Overview

The goals of this clinical study are to learn more about the safety and dosing of the study drug, sacituzumab govitecan-hziy, in participants with solid tumors and moderate liver problems.

Eligibility

Key Inclusion Criteria for all Individuals:

• Histologically confirmed advanced or metastatic solid tumor that is measurable or nonmeasurable.
• Eastern Cooperative Oncology Group (ECOG) performance status score of 0, 1, or 2.
• Adequate hematologic counts without transfusional or growth factor support within 2 weeks of study drug initiation (hemoglobin ≥ 9 g/dL, absolute neutrophil count (ANC) ≥1,500/mm\^3, and platelets ≥ 100,000/ μL).
• Creatinine clearance ≥ 30 mL/min as assessed by the Cockcroft-Gault equation.

Key Inclusion Criteria for Individuals with Normal Hepatic Function:

• Normal hepatic function (total bilirubin ≤ ULN and aspartate aminotransferase (AST) ≤ 3.0× ULN).

Key Inclusion Criteria for Individuals with Moderate Hepatic Function:

• Moderate hepatic impairment (1.5 × ULN \< total bilirubin ≤ 3.0 × ULN and any level of AST).
• For individuals with hepatic encephalopathy, the condition does not, in the Investigator's opinion, interfere with the individual's ability to provide an appropriate informed consent.

Key Exclusion Criteria for all Individuals:

• Have poor venous access.
• Donated or lost 500mL or more of blood volume (including plasmapheresis) to plans to donate during the study.
• Have had a prior anticancer biologic agent within 4 weeks prior to Day 1 or have had prior chemotherapy, targeted small molecule therapy, or radiation therapy within 2 weeks prior to Day 1 and who have not recovered (i.e., ≤ Grade 1) from adverse events (AEs) at the time of study entry. Individuals participating in observational studies are eligible.
• Had prior treatment with irinotecan within 4 weeks prior to Day 1.
• Have not recovered (i.e., ≤ Grade 1) from AEs due to a previously administered agent.
• Have an active second malignancy.
• Have known active central nervous system (CNS) metastases and/or carcinomatous meningitis. Individuals with previously treated brain metastases may participate provided they have stable CNS disease for at least 4 weeks prior to the first dose of study drug and all neurologic symptoms have returned to baseline, have no evidence of new or enlarging brain metastases, and are taking \< 20 mg/day of prednisone or its equivalent. All individuals with carcinomatous meningitis are excluded regardless of clinical stability.
• Have history of cardiac disease.
• Have active chronic inflammatory bowel disease (ulcerative colitis or Crohn's disease) or gastrointestinal (GI) perforation within 6 months of enrollment.
• Have active serious infection (Contact medical monitor for clarification).
• High-dose systemic corticosteroids (≥20 mg of prednisone or its equivalent) are not allowed within 2 weeks of Check-In. However, inhaled, intranasal, intra-articular, and topical steroids are allowed.
• Use of strong inhibitor or inducer of UGT1A1.
• Have a known history of Gilbert's disease.

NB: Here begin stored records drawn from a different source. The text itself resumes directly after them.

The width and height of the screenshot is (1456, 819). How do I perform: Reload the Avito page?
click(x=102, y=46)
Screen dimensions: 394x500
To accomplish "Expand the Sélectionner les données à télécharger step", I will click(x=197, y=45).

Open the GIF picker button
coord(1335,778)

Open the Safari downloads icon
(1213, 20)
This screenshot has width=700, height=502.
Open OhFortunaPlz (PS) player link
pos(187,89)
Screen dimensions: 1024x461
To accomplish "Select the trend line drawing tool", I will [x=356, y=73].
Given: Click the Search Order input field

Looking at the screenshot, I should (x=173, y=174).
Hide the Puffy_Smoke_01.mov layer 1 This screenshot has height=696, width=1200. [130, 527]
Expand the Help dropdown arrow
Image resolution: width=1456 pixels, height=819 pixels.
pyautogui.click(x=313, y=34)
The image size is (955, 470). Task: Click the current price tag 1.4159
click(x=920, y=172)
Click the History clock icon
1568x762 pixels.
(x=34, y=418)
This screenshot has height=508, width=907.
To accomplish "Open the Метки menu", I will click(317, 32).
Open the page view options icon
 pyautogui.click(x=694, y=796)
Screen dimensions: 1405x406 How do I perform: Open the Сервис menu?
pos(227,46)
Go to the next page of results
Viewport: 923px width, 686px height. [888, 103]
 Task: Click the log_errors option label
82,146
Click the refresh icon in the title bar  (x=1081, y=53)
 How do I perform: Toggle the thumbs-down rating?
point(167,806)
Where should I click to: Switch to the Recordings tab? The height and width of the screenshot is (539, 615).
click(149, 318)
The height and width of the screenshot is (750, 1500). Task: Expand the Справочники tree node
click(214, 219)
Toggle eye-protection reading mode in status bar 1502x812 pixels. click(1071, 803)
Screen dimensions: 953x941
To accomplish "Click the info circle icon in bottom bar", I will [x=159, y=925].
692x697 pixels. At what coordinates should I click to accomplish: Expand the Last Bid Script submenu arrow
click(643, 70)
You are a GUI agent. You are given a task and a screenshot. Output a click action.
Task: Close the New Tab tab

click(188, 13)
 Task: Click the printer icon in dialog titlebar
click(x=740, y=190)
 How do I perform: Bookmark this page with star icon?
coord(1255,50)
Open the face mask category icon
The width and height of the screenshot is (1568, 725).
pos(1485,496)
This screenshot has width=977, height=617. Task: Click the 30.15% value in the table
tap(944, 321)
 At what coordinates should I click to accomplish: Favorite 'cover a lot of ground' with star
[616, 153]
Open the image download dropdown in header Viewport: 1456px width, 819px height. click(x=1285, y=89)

Key Exclusion Criteria for Individuals with Normal Hepatic Impairment:

• Must have pre-existing condition interfering with hepatic and/or renal function that could interfere with the metabolism and/or excretion of the study drug.

Key Exclusion Criteria for Individuals with Moderate Hepatic Impairment:

• Had a significant clinical exacerbation of liver disease symptoms within the 2-week period before administration of study drug (i.e., abdominal pain, nausea, vomiting, anorexia, or fever).
• Had clinically demonstrable, tense ascites.
• Had evidence of acute viral hepatitis within 1 month prior to administration of study drug.
• Have evidence of hepatorenal syndrome.
• Individuals with transjugular intrahepatic portosystemic shunt (TIPS) placement.
• Have active Stage 3 or 4 encephalopathy.